Work request 1: In the Chronicle review, copy out the stretch from "The action sequences" through "the film stalled.", swapping "action sequences" for "fight scenes".
Work request 2: In the Chronicle review, which part of the action gets singled out as especially impressive?
::: Excerpted passage :::
Tuesday, June 5, 2012

Chronicle

I like super-hero movies but I'm far from fond of found footage films which present events from the perspective of characters documenting their own adventures. Chronicle stars out with a really good idea as it shows us what might happen if three high school misfits (Dane DeHaan, Alex RussellMichael B. Jordan) found themselves with super-powers. However, the execution and thinly written characters produce mixed results for a movie that should have knocked my socks off as the shaky-cam pseudo-documentary style narrative is far from the film's biggest problem.

The action sequences are impressive, especially the final battle between two of the super-powered teens, and the realistic way in which the kids used their powers (basically to screw with people and for their own enjoyment) worked well, but every time the film attempted to put the super-human powers on hold in favor of high school drama the film stalled.
::: Records :::
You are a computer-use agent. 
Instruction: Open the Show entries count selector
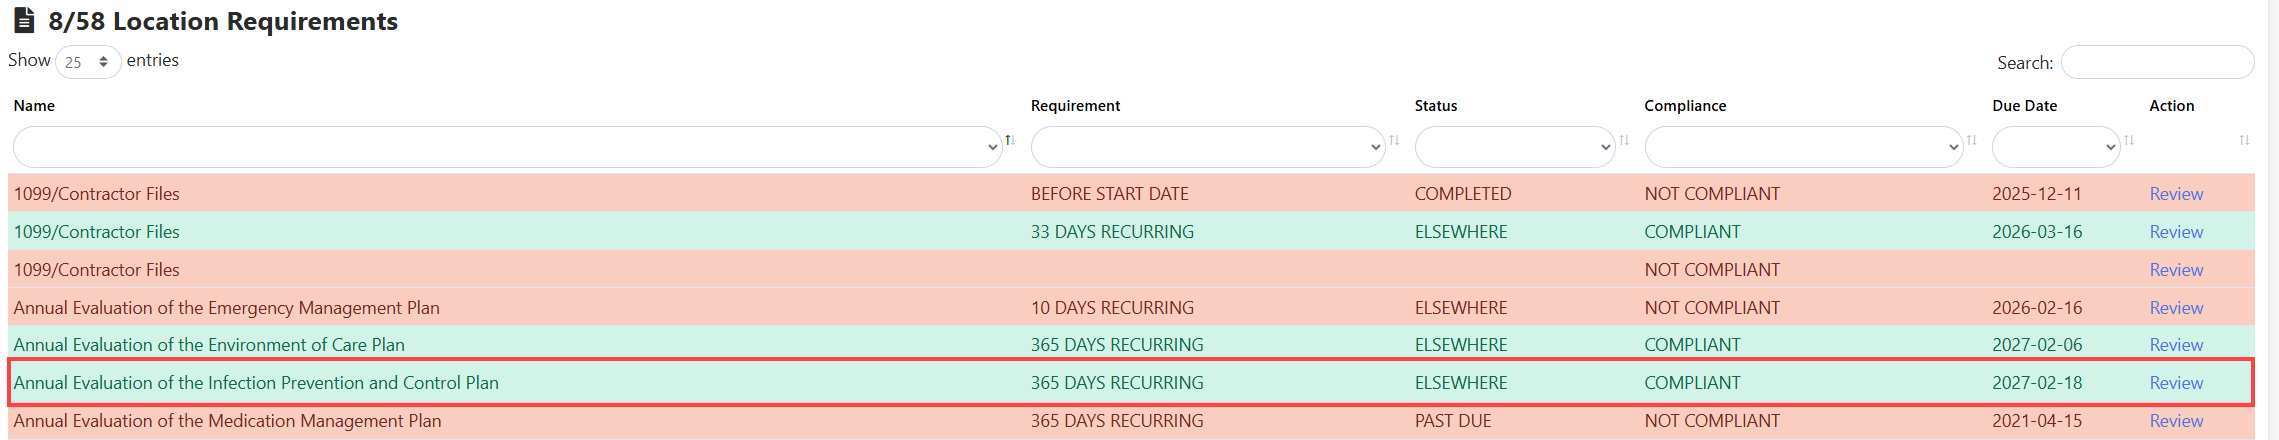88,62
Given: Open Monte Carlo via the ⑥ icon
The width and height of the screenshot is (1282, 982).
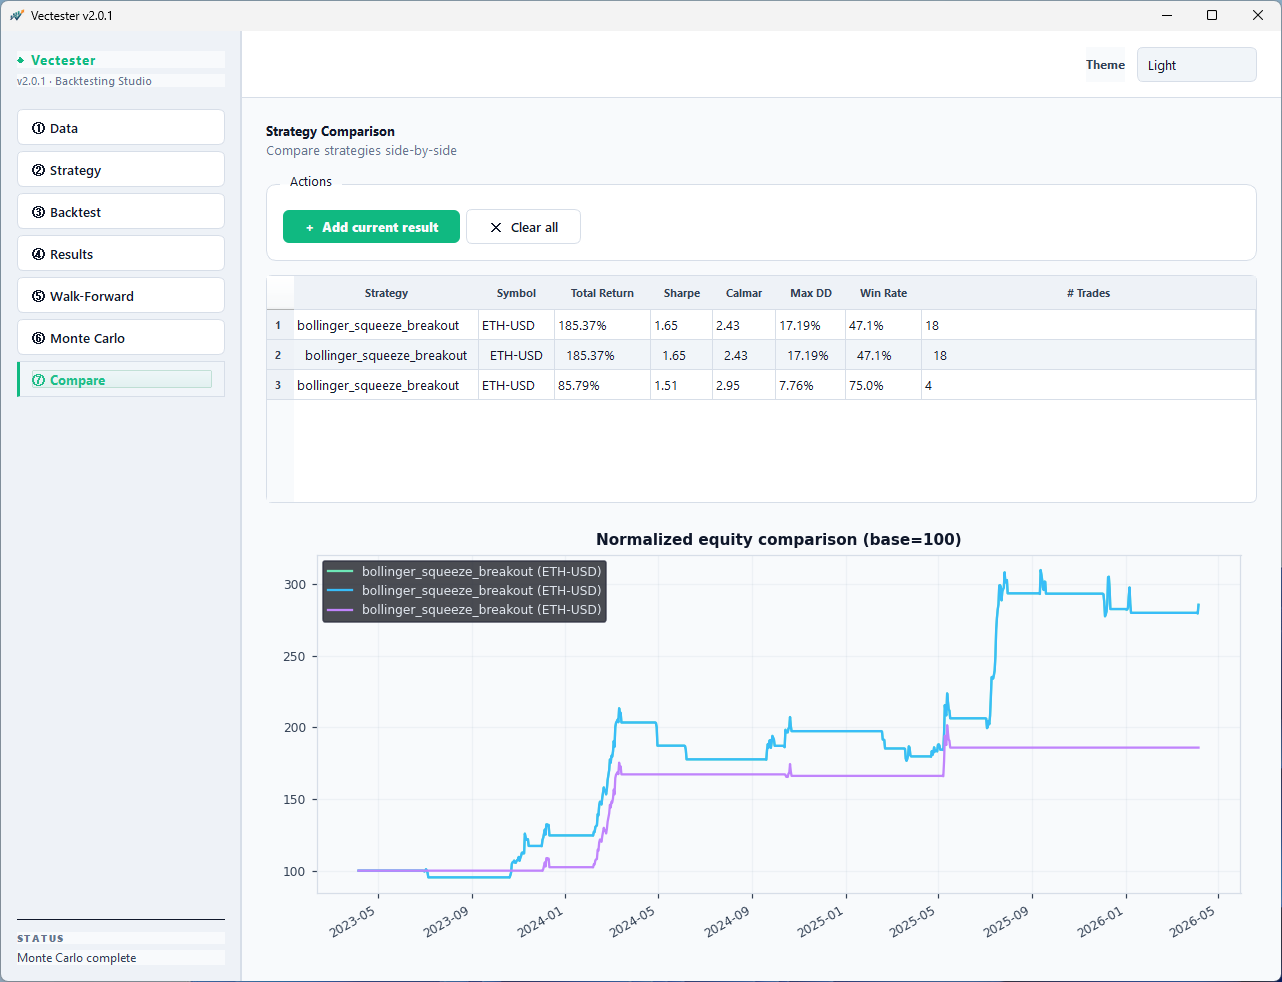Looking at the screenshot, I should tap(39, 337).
:::
Exercise response 1:
The fight scenes are impressive, especially the final battle between two of the super-powered teens, and the realistic way in which the kids used their powers (basically to screw with people and for their own enjoyment) worked well, but every time the film attempted to put the super-human powers on hold in favor of high school drama the film stalled.

Exercise response 2: The final battle between two of the super-powered teens.